[SOLVED] corosync lock and TOTEM Retransmit after upgrade 4.4 to 5.4

bash99

New Member
Nov 2, 2016
4
2
3
45
we have a mixed 4.4/5.3 cluster, it's our production system, so the upgrade is very slow.

recently we got a lot problems when upgrade or add new installed 5.4 box to cluster, sometimes the whole cluster locked up, corosync use 100%cpu. only separate the new box from cluster can restore it.

logs like:
"pvesr failed"

"corosync[4216]: notice [TOTEM ] Retransmit List 59 5a 101 102 ad ae 83 84 d7 d8"

after test with omping, we found that multicast failed on new upgraded box.
check with https://pve.proxmox.com/wiki/Multicast_notes

IGMP snooping is on in switch,but is also on in new upgraded box.
IGMP querier is off in new upgraded box, which should be on by Multicast_notes document.

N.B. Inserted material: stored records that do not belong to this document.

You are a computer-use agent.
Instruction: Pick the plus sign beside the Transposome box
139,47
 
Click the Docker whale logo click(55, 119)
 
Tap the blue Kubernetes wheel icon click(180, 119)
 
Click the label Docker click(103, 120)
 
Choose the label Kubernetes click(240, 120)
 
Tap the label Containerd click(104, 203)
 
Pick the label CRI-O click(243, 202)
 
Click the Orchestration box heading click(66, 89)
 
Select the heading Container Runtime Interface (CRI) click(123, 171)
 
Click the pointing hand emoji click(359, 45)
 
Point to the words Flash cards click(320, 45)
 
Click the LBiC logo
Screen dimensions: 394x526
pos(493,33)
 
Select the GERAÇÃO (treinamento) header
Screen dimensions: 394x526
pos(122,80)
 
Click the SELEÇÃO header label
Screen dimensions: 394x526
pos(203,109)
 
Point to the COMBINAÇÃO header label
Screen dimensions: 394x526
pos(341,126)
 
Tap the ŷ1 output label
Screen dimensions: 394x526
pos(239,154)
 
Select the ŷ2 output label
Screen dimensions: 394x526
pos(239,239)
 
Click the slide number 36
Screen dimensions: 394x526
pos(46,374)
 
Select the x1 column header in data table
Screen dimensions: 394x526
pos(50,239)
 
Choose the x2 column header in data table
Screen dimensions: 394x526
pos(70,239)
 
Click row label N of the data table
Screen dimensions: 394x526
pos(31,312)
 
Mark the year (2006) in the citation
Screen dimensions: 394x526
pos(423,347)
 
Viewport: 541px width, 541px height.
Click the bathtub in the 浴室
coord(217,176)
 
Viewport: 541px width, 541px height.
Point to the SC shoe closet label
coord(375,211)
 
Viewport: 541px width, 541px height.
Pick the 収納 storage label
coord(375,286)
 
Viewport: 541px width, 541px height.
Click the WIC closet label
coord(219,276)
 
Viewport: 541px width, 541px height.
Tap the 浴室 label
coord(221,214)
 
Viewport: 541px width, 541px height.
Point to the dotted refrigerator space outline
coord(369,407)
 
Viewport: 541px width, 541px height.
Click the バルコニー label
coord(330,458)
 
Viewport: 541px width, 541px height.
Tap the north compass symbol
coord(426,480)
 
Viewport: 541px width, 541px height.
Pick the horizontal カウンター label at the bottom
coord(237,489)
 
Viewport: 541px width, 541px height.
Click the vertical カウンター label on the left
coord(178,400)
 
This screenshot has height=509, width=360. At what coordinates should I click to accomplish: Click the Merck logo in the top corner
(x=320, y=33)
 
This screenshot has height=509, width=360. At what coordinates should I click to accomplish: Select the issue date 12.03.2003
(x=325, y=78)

So something changed between 4.4 and 5.5?

we add
post-up ( echo 1 > /sys/devices/virtual/net/$IFACE/bridge/multicast_querier )
post-up ( echo 0 > /sys/class/net/$IFACE/bridge/multicast_snooping )
on network settings and restart network

Everything works normally.
 
you should enable multicast querier on your physical switch instead.
I have see problems in past, when reboot a node which was the multicast querier, breaking multicast on switch because other node querier don't take relay.